Write out the data in full, exactly as shown.

### Source records:
• • • • • • •

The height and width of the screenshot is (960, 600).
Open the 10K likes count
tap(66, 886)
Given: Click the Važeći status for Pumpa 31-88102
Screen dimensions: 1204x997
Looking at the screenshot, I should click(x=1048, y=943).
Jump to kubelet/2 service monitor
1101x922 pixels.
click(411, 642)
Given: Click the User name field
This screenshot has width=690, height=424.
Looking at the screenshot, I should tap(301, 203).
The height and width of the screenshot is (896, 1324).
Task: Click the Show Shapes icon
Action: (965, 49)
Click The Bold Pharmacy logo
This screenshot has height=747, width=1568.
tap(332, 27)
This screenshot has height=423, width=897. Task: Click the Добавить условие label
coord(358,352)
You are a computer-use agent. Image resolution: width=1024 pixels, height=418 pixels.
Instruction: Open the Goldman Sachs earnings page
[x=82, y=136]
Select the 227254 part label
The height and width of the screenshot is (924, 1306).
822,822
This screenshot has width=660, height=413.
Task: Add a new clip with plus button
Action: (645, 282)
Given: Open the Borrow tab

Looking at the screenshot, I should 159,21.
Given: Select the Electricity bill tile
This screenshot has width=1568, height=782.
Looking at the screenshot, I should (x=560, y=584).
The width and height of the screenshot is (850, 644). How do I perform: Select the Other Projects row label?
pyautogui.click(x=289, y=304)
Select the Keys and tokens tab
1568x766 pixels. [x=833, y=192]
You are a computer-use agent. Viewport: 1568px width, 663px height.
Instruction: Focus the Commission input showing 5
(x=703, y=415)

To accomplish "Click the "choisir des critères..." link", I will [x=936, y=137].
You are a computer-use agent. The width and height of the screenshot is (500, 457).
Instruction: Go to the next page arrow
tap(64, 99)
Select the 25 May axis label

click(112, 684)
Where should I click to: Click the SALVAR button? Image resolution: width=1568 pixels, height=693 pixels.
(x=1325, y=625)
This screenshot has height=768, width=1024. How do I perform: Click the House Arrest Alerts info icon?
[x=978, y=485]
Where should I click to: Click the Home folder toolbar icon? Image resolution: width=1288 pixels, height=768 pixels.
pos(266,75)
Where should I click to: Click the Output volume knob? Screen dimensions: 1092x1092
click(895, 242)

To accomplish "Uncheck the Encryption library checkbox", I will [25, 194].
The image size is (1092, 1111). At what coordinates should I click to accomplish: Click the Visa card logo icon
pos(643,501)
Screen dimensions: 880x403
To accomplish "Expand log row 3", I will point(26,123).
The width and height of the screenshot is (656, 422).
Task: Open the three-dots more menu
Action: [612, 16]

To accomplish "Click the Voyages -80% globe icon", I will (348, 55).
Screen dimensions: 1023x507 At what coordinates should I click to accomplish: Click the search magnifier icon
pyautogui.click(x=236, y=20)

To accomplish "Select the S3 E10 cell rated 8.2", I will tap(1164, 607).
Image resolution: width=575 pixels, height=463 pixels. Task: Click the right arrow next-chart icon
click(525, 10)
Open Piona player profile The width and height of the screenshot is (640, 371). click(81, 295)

• • • • • • •

### Solution to this task:
The height and width of the screenshot is (960, 600).
Open the 10K likes count
tap(66, 886)
Given: Click the Važeći status for Pumpa 31-88102
Screen dimensions: 1204x997
Looking at the screenshot, I should click(x=1048, y=943).
Jump to kubelet/2 service monitor
1101x922 pixels.
click(411, 642)
Given: Click the User name field
This screenshot has width=690, height=424.
Looking at the screenshot, I should tap(301, 203).
The height and width of the screenshot is (896, 1324).
Task: Click the Show Shapes icon
Action: (965, 49)
Click The Bold Pharmacy logo
This screenshot has height=747, width=1568.
tap(332, 27)
This screenshot has height=423, width=897. Task: Click the Добавить условие label
coord(358,352)
You are a computer-use agent. Image resolution: width=1024 pixels, height=418 pixels.
Instruction: Open the Goldman Sachs earnings page
[x=82, y=136]
Select the 227254 part label
The height and width of the screenshot is (924, 1306).
822,822
This screenshot has width=660, height=413.
Task: Add a new clip with plus button
Action: (645, 282)
Given: Open the Borrow tab

Looking at the screenshot, I should 159,21.
Given: Select the Electricity bill tile
This screenshot has width=1568, height=782.
Looking at the screenshot, I should (x=560, y=584).
The width and height of the screenshot is (850, 644). How do I perform: Select the Other Projects row label?
pyautogui.click(x=289, y=304)
Select the Keys and tokens tab
1568x766 pixels. [x=833, y=192]
You are a computer-use agent. Viewport: 1568px width, 663px height.
Instruction: Focus the Commission input showing 5
(x=703, y=415)

To accomplish "Click the "choisir des critères..." link", I will [x=936, y=137].
You are a computer-use agent. The width and height of the screenshot is (500, 457).
Instruction: Go to the next page arrow
tap(64, 99)
Select the 25 May axis label

click(112, 684)
Where should I click to: Click the SALVAR button? Image resolution: width=1568 pixels, height=693 pixels.
(x=1325, y=625)
This screenshot has height=768, width=1024. How do I perform: Click the House Arrest Alerts info icon?
[x=978, y=485]
Where should I click to: Click the Home folder toolbar icon? Image resolution: width=1288 pixels, height=768 pixels.
pos(266,75)
Where should I click to: Click the Output volume knob? Screen dimensions: 1092x1092
click(895, 242)

To accomplish "Uncheck the Encryption library checkbox", I will [25, 194].
The image size is (1092, 1111). At what coordinates should I click to accomplish: Click the Visa card logo icon
pos(643,501)
Screen dimensions: 880x403
To accomplish "Expand log row 3", I will point(26,123).
The width and height of the screenshot is (656, 422).
Task: Open the three-dots more menu
Action: [612, 16]

To accomplish "Click the Voyages -80% globe icon", I will (348, 55).
Screen dimensions: 1023x507 At what coordinates should I click to accomplish: Click the search magnifier icon
pyautogui.click(x=236, y=20)

To accomplish "Select the S3 E10 cell rated 8.2", I will tap(1164, 607).
Image resolution: width=575 pixels, height=463 pixels. Task: Click the right arrow next-chart icon
click(525, 10)
Open Piona player profile The width and height of the screenshot is (640, 371). click(81, 295)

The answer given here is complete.